Another NaNoWriMo themed post, and again this topic has wider applications beyond November.
How do you eat an elephant? One bite at a time.
The same can be said about “How do you write a novel?”
One sentence at a time. Or one page at a time. However you divide up your novel, it should be in small enough chunks to be easily chewed. I tend to focus on the level of scenes. Fifteen minutes here, 250 words there, by the end of the day if I’ve put in enough writing time, I can get a scene.
The million dollar question is, of course, what is a scene? The answer: depends on who you ask. The various definitions of scene boil down to about the same thing. I prefer the Lester Dent pulp formula definition personally.
You start with a character in a setting (Karen in the diner, for example) and smack her with a problem (her last paycheck is $50 short). Then the character has to try to solve the problem, using her own wits or brawn. Ultimately, whatever she tries has to fail. At the end of the scene, the character is deeper in the problem with no way out.

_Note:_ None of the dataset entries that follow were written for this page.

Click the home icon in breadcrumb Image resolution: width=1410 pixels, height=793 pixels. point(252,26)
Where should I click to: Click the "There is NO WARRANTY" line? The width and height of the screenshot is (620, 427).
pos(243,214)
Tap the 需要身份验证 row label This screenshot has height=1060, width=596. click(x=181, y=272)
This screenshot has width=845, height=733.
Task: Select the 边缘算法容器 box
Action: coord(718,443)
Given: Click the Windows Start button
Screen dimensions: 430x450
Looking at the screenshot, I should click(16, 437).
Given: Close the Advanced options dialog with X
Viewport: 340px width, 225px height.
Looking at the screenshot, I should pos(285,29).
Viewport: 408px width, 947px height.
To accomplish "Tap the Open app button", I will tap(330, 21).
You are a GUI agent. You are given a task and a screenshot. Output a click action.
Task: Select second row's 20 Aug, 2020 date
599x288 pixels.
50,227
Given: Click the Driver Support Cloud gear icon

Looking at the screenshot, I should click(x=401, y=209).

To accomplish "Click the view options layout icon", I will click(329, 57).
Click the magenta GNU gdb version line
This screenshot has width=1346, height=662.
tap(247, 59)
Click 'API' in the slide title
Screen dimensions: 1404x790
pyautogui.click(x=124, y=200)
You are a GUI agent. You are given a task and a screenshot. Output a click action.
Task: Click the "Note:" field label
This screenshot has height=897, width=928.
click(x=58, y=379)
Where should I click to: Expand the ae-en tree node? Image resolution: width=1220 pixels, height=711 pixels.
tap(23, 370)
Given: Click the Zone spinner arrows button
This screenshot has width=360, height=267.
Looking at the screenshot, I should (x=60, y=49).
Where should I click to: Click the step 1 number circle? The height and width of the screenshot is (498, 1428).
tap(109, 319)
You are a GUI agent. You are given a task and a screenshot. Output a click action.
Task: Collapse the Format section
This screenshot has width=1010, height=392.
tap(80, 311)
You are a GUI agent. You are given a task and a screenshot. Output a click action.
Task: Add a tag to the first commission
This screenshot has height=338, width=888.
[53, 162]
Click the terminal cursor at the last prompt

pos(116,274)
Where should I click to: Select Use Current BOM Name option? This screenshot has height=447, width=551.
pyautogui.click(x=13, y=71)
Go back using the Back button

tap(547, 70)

Then you start a new scene… Character in a setting, with a new problem (or the same problem, but intensified), she tries something, and fails.
Keep repeating this pattern until the end of the book, when the character ultimately succeeds or loses. Think of this as the try/fail cycle. Hero tries, fails. Tries again, fails again. Et cetera.
The try should be intelligent and within the character’s abilities. Is the character a pugilist and got poor grades in math and science? He’s more likely to punch his way through the story, than try to build a rocket. Helps to allow your characters to have multiple skills—to be fully human—so they can try different things.
Failure doesn’t have to be epic. Karen goes to confront her boss, but he’s missing and no one knows where he went. She failed at confronting him. This is good, since this failure deepens the mystery. Where is he? Why did he skip town? How does Karen track him down? Now she has something to work towards.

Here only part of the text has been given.